I am not clear how I came to be cast in the role of doughty defender of
the modern consensus over the sequence and dating of the Henry VI
plays.  After all, I inadvertently initiated the whole controversy by
expressing mild scepticism at the consensus!

My summary of the consensus view was intended to demonstrate that it was
actually based on a compelling and coherent argument, so that it could
not be dismissed out of hand.  Whereupon Marcus again dismissed it out
of hand...

As for "tone", I said that 2H6 & 3H6 felt "early" and were characterised
by "evenness of tone" and that there was "more variety in 1H6".  Now, I
freely admit to being somewhat "tone deaf", but as the beginning of
plays has been mentioned, how about the following comparison:

1H6:  Dead march.  Enter the funeral of King Henry the Fifth...  "Hung
be the heavens with black.  Yield day to night."

2H6:  "As by your high imperial majesty / I had in charge at my depart
for France,"

3H6:  "I wonder how the King escap'd our hands!"

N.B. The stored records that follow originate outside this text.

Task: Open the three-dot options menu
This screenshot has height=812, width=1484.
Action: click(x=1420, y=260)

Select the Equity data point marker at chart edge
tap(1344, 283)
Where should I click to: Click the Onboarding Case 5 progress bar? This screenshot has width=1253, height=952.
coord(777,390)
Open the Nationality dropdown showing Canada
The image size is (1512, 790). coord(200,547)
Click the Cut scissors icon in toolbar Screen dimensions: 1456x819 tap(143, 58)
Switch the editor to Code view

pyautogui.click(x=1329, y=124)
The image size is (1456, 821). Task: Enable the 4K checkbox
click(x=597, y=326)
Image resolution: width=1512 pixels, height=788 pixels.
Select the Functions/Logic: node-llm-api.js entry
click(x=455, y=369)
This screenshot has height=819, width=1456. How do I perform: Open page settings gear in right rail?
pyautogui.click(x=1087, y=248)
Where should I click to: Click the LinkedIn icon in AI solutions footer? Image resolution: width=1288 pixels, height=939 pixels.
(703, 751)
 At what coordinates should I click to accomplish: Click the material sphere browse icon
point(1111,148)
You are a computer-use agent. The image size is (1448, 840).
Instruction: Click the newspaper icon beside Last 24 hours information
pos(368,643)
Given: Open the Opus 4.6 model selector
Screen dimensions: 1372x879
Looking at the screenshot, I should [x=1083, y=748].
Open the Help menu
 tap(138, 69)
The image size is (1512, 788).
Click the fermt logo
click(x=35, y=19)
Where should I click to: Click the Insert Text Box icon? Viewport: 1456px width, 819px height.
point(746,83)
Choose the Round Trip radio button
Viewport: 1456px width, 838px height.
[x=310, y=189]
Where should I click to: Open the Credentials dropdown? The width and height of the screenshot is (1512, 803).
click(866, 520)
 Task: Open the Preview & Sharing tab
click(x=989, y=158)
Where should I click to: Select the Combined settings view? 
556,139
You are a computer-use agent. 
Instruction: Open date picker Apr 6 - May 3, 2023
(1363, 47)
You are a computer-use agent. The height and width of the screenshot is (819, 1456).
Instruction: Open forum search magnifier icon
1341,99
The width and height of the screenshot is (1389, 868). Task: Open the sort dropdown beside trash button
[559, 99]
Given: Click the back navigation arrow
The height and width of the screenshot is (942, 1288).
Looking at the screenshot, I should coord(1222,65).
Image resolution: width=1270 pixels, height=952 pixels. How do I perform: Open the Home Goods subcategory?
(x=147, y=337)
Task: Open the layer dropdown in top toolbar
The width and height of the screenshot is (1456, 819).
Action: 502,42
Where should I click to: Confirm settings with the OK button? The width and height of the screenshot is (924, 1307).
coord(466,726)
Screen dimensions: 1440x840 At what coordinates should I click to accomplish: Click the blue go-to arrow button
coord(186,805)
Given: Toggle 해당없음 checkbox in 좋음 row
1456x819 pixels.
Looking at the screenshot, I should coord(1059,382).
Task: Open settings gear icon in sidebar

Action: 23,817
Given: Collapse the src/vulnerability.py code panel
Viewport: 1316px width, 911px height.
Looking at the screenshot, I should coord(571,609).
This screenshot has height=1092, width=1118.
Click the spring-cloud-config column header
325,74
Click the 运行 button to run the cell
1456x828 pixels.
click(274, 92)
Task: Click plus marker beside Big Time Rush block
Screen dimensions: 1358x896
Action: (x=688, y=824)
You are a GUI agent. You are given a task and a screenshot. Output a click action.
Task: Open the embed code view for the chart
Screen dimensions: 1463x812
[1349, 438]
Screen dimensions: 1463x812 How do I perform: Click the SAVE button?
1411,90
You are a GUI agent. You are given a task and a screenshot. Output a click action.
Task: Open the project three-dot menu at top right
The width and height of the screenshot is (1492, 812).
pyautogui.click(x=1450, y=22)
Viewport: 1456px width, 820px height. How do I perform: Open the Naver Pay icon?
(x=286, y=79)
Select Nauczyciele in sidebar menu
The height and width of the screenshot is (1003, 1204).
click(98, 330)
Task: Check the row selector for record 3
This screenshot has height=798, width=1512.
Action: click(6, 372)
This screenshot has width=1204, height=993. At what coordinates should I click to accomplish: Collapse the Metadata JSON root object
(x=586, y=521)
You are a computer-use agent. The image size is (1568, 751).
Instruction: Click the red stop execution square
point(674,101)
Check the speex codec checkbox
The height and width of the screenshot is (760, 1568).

R3:   "Now is the winter of our discontent / Made glorious summer by
this sun of York,"

I think the opening of 1H6 stands up rather well, especially as it
probably isn't even by Shakespeare!

Yes, I do think that R3 might have been written before 1H6, but the
consensus view is that it probably wasn't, and this view is strengthened
if Richard's soliloquies in 3H6 are later interpolations.

I could probably offer answers (my own or other people's) to the
following statements of Marcus, if I could work out what they mean:

"Briefly checking the SR will show that John Briggs' assumptions about
the time of writing RE "history plays" (how quickly - sense of influence
etc) are simplistic[...]"

"John doesn't however answer the query about inconsistency which I
raised in relation to the span of time between Q and F editions."